Io ho una sorella maggiore. C’è sempre stata un’ingiustizia tra noi due. Non dai nostri genitori. Non dalla mamma che non ha mai fatto toccare un piatto o uno strofinaccio a nessuna delle due, ma da madre natura. La genetica di mia sorella è migliore della mia, il mio sistema immunitario e quello muscolare sono distanti anni luce dai suoi. Lei era l’atleta, accumulava medaglie, non si ammalava mai. Io ne avevo sempre una, se non stavo vomitando, avevo la febbre. Ero goffa e cicciottina, le lezioni di ginnastica erano il mio incubo.
Mia sorella sapeva arrampicarsi sugli alberi.
Eravamo andate in piscina insieme: dopo un anno io aveva imparato a nuotare e cagnolino e lei era diventata campionessa provinciale.
Oltretutto avevo quattro anni di meno. Quello che ha quattro anni di meno non può che essere il più tonto e pasticcione. Lei, invece, era il capobanda di bande dove non mi accettavano nemmeno.
Avevo un unico sogno: che prima o poi, forse, chissà, sarebbe arrivata la fata madrina.
Anni dopo, molti anni dopo, mia sorella mi ha confessato la desolazione provata quando aveva smesso di essere figlia unica, quando con la mia nascita aveva bruscamente perso il posto di principessa. La mia vita intra-uterina era stata un disastro: io e la mia mamma ci siamo fatte sette mesi di minacce d’aborto, sette mesi di contrazioni e emorragie durante i quali lei non è quasi più riuscita a occuparsi della figlia maggiore. Quando finalmente sono nata con due mesi di anticipo, podalica e non troppo capace di respirare, è stato previsto che non sarei arrivata al giorno dopo. C’è stato sgomento per la mia morte imminente e poi la trionfale allegria per ogni giorno in cui ce la facevo a respirare. La vita di quelli che non hanno mai avuto problemi a respirare non è accompagnata da nessun trionfo.

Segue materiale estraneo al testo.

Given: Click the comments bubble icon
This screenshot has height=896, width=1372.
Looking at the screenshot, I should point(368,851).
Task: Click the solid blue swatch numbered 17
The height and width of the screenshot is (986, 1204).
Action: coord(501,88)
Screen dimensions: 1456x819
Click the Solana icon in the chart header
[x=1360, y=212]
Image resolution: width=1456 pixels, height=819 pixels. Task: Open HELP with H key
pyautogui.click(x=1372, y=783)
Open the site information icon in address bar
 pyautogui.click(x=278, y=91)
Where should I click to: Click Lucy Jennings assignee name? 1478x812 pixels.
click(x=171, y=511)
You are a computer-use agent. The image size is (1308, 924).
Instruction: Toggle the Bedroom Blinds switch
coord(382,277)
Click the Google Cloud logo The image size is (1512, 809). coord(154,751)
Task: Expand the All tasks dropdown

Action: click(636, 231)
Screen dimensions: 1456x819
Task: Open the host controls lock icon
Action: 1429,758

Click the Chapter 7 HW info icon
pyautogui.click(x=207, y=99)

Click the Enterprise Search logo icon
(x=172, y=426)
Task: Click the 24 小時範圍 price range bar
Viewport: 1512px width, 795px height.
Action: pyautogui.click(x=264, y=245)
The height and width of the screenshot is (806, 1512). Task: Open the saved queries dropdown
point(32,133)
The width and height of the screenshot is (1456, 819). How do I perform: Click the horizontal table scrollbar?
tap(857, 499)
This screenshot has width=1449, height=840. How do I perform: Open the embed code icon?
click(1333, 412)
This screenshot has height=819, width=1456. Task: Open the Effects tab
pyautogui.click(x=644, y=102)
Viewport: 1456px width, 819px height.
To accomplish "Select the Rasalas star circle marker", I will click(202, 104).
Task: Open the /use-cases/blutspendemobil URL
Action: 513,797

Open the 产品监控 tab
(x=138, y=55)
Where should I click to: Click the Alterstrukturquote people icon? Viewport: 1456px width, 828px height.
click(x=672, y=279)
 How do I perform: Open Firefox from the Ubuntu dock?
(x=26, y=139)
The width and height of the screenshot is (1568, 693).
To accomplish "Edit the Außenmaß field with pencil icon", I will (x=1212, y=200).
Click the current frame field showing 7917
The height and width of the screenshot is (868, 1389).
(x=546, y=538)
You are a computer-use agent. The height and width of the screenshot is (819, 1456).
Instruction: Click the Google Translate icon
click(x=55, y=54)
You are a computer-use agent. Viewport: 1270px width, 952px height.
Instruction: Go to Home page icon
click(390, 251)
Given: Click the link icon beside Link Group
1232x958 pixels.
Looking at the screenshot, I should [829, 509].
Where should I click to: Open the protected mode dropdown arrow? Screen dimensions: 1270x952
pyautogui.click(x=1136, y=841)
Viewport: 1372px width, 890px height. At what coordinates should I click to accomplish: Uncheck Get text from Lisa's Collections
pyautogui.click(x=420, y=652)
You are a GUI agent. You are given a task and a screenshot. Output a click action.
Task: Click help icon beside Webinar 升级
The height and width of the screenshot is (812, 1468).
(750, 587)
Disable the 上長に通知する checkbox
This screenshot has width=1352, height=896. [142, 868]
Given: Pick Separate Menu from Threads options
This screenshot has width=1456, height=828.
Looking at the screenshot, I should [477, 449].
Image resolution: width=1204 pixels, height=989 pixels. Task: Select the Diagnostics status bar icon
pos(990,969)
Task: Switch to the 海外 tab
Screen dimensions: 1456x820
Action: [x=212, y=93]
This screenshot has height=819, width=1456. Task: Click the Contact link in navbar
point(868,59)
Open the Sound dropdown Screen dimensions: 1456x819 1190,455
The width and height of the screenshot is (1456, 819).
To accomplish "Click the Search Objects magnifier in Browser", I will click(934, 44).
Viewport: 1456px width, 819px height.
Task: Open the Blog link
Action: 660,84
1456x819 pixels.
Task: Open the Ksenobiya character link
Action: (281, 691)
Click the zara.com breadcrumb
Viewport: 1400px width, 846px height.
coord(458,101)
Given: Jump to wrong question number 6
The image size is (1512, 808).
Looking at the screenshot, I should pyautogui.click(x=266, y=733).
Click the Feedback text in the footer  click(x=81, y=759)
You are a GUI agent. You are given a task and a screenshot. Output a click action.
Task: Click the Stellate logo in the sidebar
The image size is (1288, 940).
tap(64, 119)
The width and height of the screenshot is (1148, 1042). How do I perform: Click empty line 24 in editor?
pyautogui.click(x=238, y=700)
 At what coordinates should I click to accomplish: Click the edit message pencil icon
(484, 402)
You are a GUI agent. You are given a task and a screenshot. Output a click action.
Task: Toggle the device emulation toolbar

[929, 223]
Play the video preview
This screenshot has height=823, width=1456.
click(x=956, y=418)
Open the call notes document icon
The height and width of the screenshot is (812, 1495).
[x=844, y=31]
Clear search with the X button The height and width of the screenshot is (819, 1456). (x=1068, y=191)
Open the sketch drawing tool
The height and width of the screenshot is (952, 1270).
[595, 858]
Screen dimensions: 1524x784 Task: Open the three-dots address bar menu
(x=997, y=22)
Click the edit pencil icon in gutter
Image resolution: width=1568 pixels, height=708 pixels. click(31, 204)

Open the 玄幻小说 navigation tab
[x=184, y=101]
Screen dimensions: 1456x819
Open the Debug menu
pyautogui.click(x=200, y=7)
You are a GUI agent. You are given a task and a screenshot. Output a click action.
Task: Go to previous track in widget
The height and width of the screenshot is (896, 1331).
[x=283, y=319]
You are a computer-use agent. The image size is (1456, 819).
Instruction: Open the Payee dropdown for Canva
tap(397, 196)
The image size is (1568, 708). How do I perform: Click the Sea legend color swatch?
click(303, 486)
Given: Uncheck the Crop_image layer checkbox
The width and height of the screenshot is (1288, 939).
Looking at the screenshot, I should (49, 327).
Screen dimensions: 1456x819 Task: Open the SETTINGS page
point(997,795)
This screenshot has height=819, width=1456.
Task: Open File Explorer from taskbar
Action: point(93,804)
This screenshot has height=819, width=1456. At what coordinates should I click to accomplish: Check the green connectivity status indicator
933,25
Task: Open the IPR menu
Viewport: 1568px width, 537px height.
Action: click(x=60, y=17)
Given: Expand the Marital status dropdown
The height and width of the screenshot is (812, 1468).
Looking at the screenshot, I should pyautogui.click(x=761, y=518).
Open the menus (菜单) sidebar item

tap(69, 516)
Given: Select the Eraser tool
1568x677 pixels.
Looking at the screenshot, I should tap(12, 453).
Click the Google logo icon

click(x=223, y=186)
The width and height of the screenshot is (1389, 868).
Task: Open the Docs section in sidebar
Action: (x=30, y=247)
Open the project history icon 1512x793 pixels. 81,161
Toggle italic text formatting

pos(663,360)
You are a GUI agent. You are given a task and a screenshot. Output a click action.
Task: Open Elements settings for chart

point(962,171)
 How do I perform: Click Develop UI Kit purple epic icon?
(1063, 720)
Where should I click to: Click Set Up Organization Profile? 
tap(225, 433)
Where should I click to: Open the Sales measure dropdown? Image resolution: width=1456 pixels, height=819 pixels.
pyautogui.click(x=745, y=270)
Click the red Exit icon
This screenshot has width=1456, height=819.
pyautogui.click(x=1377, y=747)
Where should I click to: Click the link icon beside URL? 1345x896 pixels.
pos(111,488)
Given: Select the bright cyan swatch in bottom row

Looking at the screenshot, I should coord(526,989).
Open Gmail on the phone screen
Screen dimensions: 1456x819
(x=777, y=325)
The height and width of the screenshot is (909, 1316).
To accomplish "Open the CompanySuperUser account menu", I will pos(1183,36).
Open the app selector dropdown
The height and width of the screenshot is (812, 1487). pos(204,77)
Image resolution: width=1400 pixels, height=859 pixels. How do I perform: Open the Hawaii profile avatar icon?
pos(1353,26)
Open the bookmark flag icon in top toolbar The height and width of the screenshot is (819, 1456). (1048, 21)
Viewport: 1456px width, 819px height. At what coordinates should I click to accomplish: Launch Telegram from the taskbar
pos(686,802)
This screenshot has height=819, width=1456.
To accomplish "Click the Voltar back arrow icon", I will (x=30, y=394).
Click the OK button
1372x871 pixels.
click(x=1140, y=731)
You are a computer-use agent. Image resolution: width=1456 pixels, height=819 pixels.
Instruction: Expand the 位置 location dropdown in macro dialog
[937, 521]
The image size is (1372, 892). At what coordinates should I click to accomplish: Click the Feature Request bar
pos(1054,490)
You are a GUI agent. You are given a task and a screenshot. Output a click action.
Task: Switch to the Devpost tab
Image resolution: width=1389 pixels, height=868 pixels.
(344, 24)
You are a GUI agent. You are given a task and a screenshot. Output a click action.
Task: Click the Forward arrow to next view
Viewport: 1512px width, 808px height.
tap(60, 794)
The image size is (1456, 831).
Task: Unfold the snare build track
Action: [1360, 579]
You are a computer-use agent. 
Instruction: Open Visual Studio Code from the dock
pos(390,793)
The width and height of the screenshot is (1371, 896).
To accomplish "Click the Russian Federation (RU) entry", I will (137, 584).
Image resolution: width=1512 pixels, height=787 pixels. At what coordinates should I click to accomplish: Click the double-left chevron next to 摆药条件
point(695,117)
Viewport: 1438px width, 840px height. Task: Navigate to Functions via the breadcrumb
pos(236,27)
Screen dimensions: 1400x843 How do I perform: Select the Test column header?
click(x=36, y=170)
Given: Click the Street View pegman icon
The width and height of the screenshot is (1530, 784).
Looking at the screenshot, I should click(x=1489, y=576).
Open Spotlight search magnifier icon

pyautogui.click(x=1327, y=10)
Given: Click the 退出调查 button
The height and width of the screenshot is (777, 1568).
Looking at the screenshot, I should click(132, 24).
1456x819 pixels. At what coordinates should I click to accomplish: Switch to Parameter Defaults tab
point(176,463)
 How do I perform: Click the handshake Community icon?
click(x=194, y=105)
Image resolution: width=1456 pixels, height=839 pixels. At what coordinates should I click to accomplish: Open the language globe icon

Quando avevo otto mesi mi hanno fatto una diagnosi di poliomielite. A dieci anni ero stata due mesi a letto per una violentissima polmonite che non guariva mai. Erano sempre tutti attorno a me. Bastava che starnutissi, e tutti smettevano di fare quello che stavano facendo, per guardare nella mia direzione. Per ottenere lo stesso risultato mia sorella doveva vincere una gara. Delle due, io ero più brava a scuola. Lei era più coraggiosa. Io, come tutti gli incerti, ero più accomodante e quindi più benvoluta, questa almeno era la tesi di mia sorella, perché a un certo punto, non si è mai capito come sia successo, benché io avessi quattro anni di meno, mi sono trovata a essere io l’utente privilegiato di quando papà raccontava tutto quello che raccontava.
Si fosse mai presentata alla nostra soglia, la Fata Madrina avrebbe avuto i guai suoi.
Il gran sole di Hiroshima. E ho detto tutto.